Vibrant Gujarat
Gujarat, home to the 4th Indian Ceramics Exhibition, is the leading industrialised State of India. It hosts a number of multinational corporations, large private sector companies, strong public sector enterprises and a large number of medium and small scale units. While hosting 5% of the Indian population, Gujarat contributes 21% of the country’s exports and around 16% of India’s industrial production.
This is the State that is consistently punching above its weight and offers South Asian manufacturers and foreign suppliers an extremely congenial business climate. The developments of the past few years – a major factor in our having relocated the Indian Ceramics to Ahmedabad – mean that significant moves are going to be seen in the next decade.
The recent Reserve Bank of India report named Gujarat as Number 1 in terms of proposed investments. It identified Gujarat as having garnered $17.8 billion from 86 projects, which is 25.8% of the total country investments of $69 billion received during 2007. All this activity has been backed up on a rolling basis by the ‘Vibrant Gujarat’ events. Held biennially, three such have taken place so far (2003, 2005 and 2007) and have succeeded in securing investment proposals to the tune of $180 billion.
Actual performance in this part of north-western India is matching ambition. GDP rocketed by 10.33% in the last fiscal year and expectations for the current year are even more bullish – generally pitched at around 11.25%. In the last 10 years, Gross Domestic State Production has run at an average of 14%.

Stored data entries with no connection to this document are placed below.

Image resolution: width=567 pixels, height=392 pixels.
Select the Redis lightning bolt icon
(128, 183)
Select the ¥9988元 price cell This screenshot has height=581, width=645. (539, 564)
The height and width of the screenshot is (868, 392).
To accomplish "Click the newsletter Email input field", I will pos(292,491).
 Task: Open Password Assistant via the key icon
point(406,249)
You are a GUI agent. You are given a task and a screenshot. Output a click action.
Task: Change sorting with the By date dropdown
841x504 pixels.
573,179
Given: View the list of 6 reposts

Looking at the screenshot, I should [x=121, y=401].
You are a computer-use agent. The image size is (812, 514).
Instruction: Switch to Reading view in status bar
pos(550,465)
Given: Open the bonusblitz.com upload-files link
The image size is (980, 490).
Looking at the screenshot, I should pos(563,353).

Naturally, manufacturing chiefs and potential investors look to solid plans on transport, power, and construction, not least the ceramic community for which all these are extremely important. There has been a construction boom underway here for some time and all the signs are that this will continue. Hotel, entertainment and retail projects are all on the up as more and more people are attracted to the area.
As an example, the Gujarat government has announced that it will spend $112 million on several special projects which are planned in and around the Ambaji Temple. The project, just launched, will help promote tourism in the next five years.
Also part of the 11th five-year plan, the State economy will certainly get a shot in the arm from the 11 new ports that are being planned.
Crucially – for Gujarat and for its Ceramic Cluster – the development not only of improved gas supplies but also the construction of new power plants will lead to energy self-sufficiency in the region. There is certainly excitement at the prospect of significant new gas supplies from the Krishna-Godavari basin, sometimes referred to as India’s ‘North Sea’.
On top of all this, and just up the expressway from where Indian Ceramics is being held in March, is the construction of the Gujarat International Finance Tec-City (GIFT). This will sit on a site for which a minimum of 500 acres has already been allocated and will transform the skyline between Ahmedabad and Gandhinagar.
This global financial and IT services hub will be the first of its kind in India and by very final completion in 2017 will be the centre for not only a massively impressive entrepreneurial, modern city but also 500,000 jobs and 50,000 homes.
Vibrant Gujarat indeed – it’s why we’re here and it’s why you really need to be with us.